[Stored data entries]
※ ※ ※
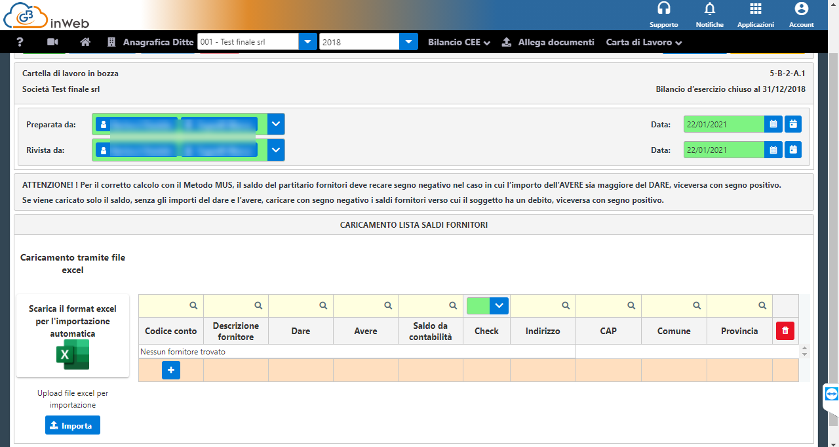Viewport: 839px width, 447px height.
Task: Open Supporto headset icon
Action: coord(664,9)
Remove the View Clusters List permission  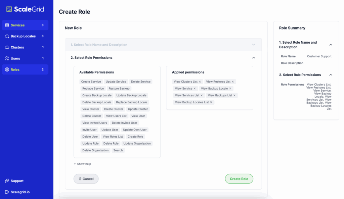[200, 82]
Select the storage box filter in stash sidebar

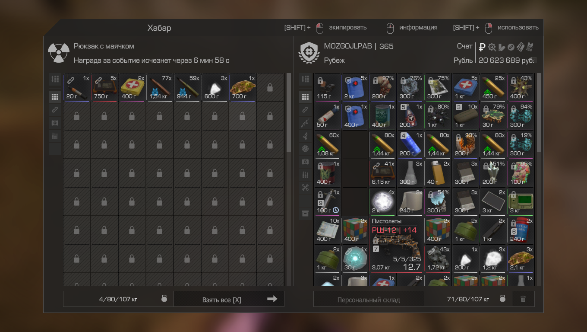[305, 214]
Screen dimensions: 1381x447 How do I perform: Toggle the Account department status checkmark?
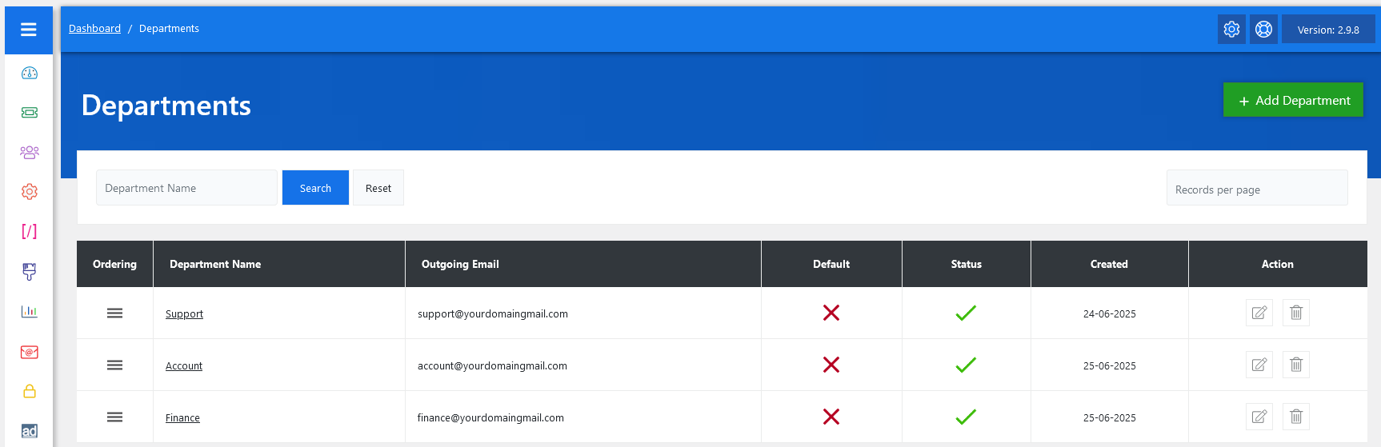966,365
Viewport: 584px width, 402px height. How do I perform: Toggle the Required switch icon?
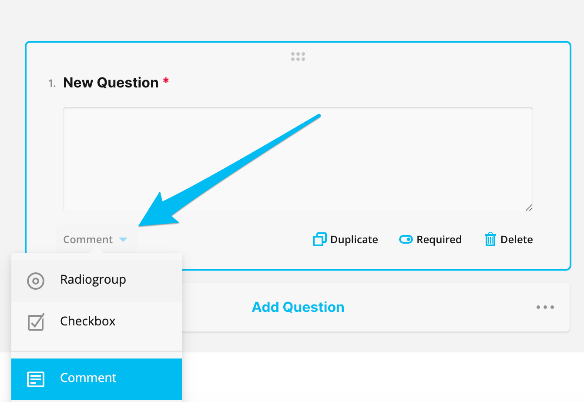[406, 239]
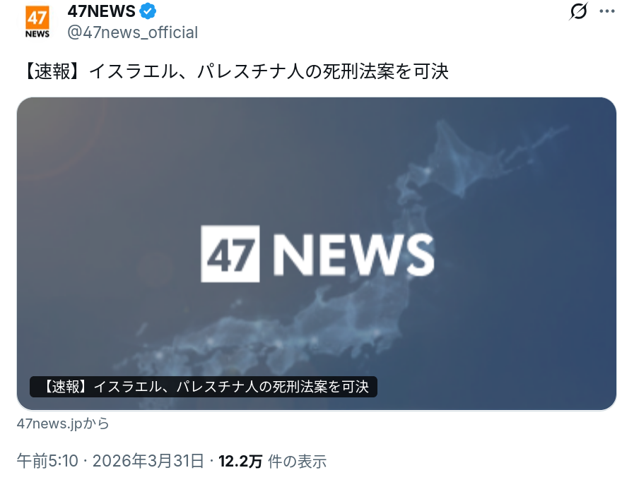Click the small NEWS text under the avatar's 47

(x=37, y=34)
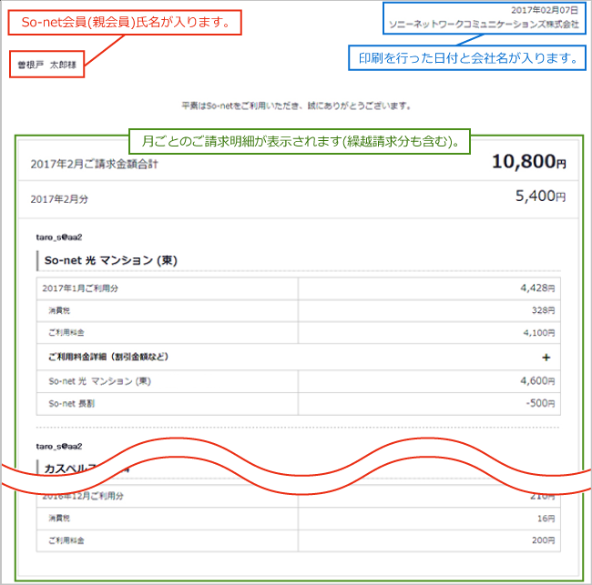Image resolution: width=592 pixels, height=585 pixels.
Task: Click the 4,100円 usage fee value
Action: 538,333
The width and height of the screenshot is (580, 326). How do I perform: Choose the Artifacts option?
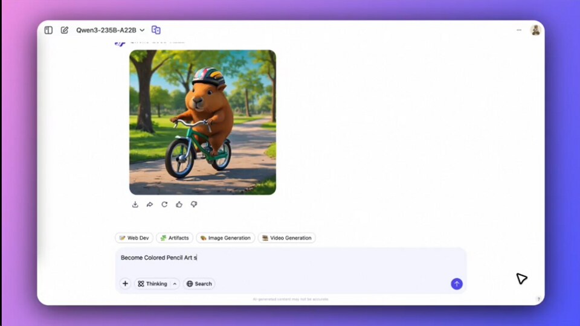[175, 238]
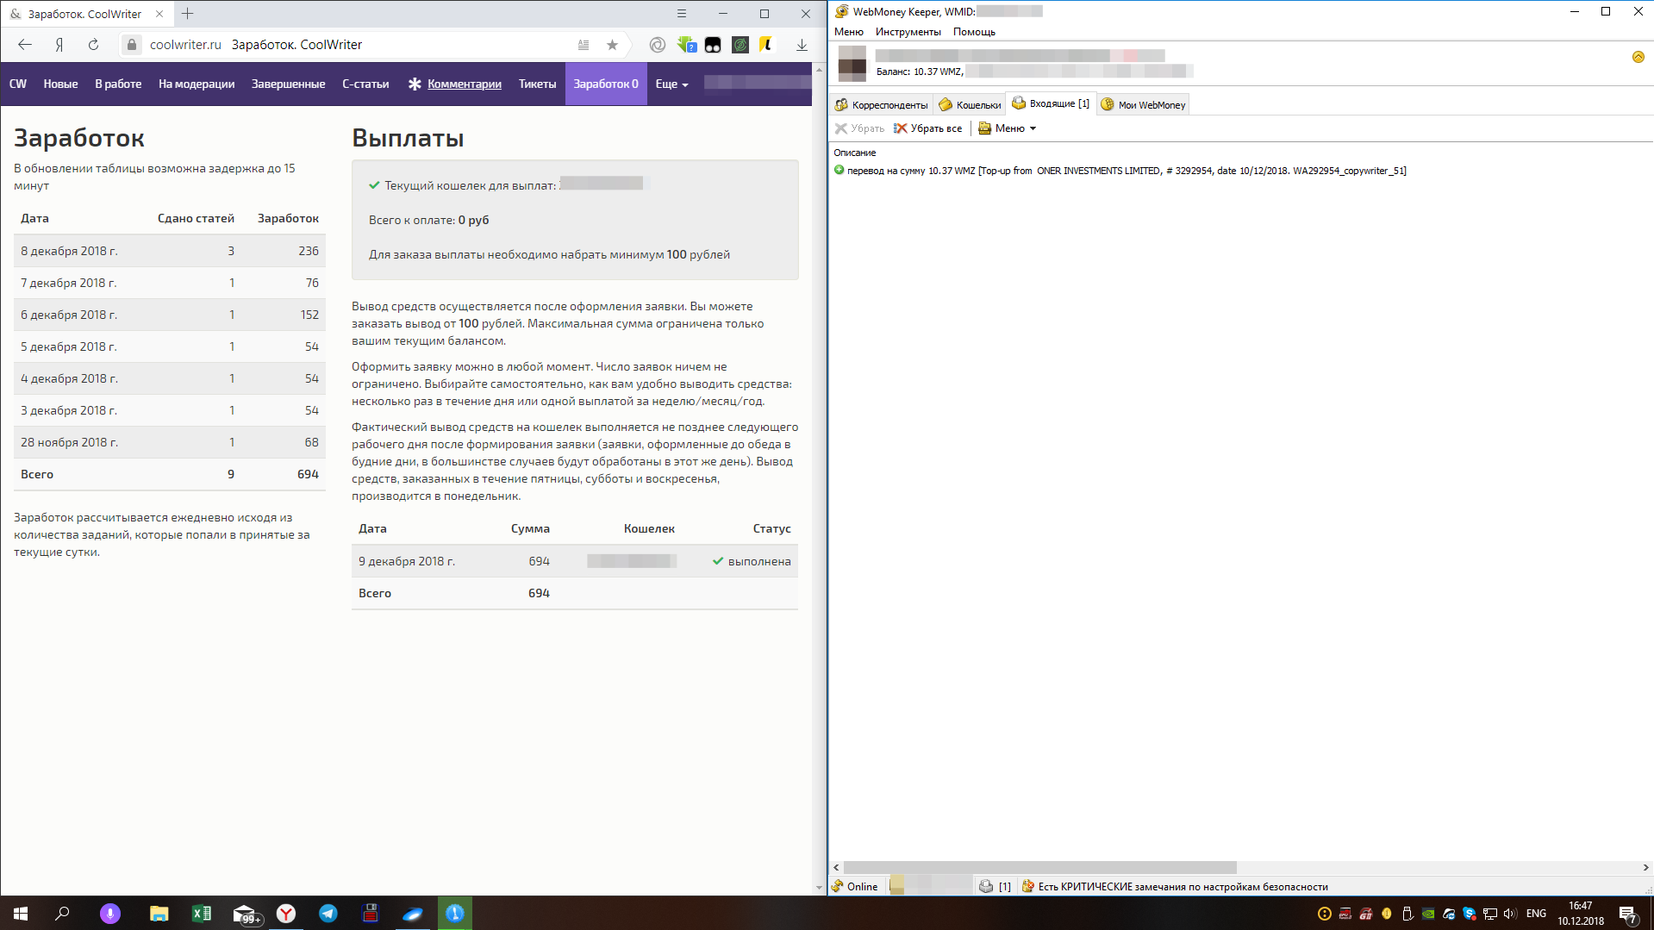This screenshot has height=930, width=1654.
Task: Go to Завершенные section
Action: coord(288,84)
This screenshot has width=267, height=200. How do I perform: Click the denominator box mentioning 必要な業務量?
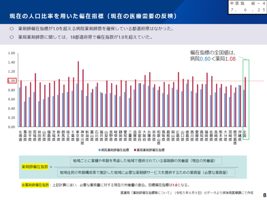click(x=143, y=172)
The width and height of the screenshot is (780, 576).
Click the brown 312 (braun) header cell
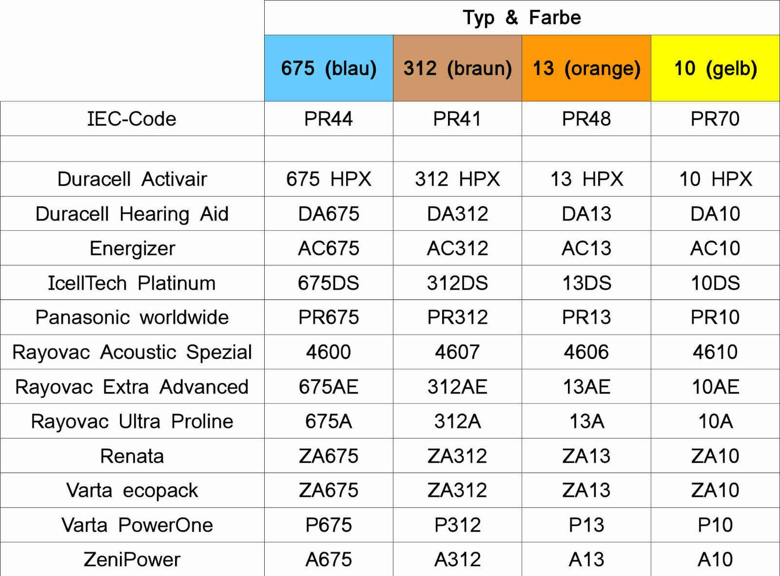[457, 68]
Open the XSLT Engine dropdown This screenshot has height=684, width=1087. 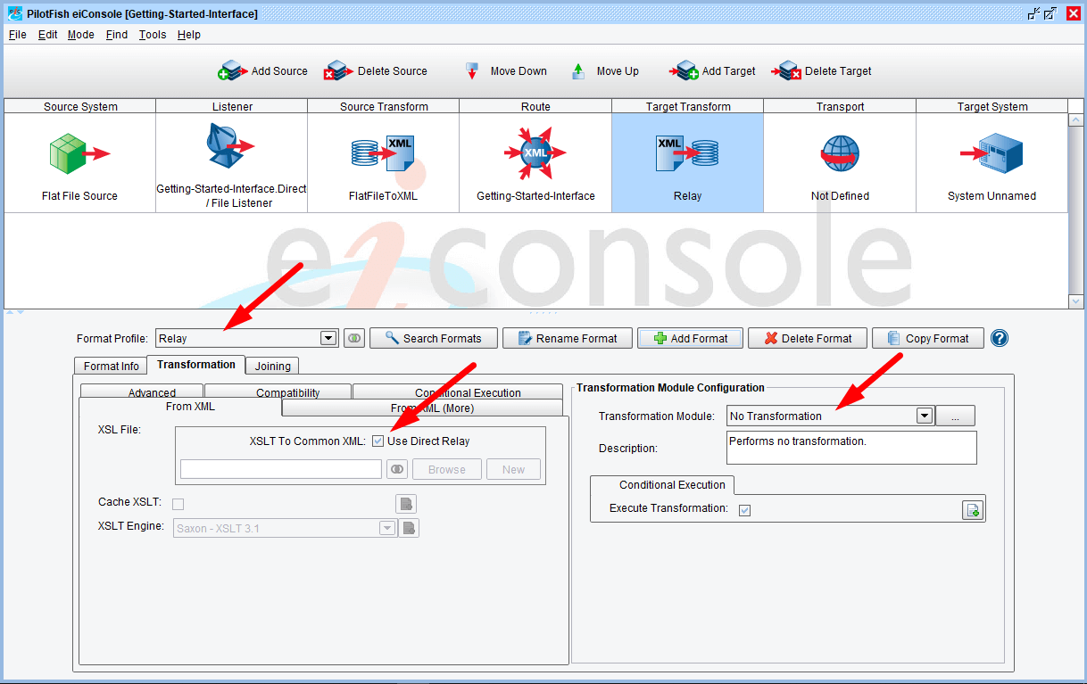(387, 529)
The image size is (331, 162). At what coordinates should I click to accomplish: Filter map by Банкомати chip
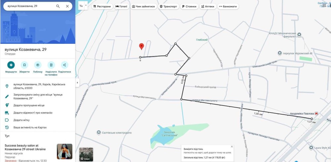(x=228, y=6)
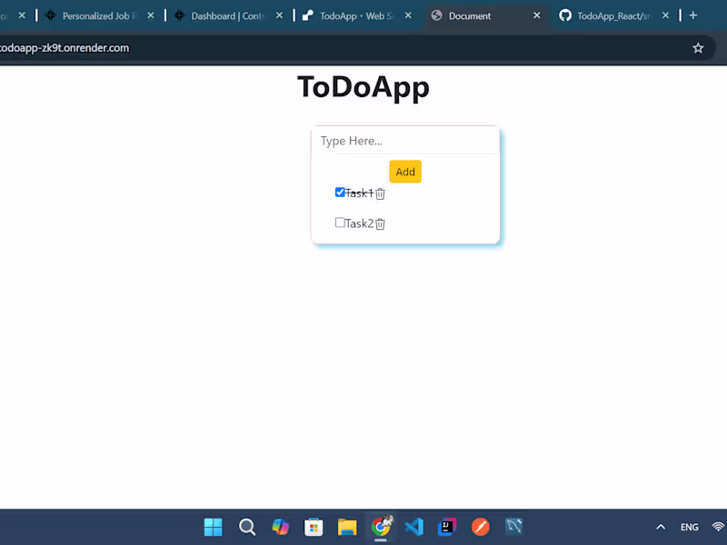
Task: Click the Add button
Action: pos(404,171)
※ ※ ※
Copy nothing but the lines above from the one with "The width and height of the screenshot is (580, 326)." to the one with "The width and height of the screenshot is (780, 576).", inclusive, word for word. Leave every picture out.

The width and height of the screenshot is (580, 326). How do I perform: Choose the Artifacts option?
[175, 238]
This screenshot has height=930, width=1654.
Task: Go to Завершенные section
Action: coord(288,84)
This screenshot has width=267, height=200. How do I perform: Click the denominator box mentioning 必要な業務量?
click(x=143, y=172)
The width and height of the screenshot is (780, 576).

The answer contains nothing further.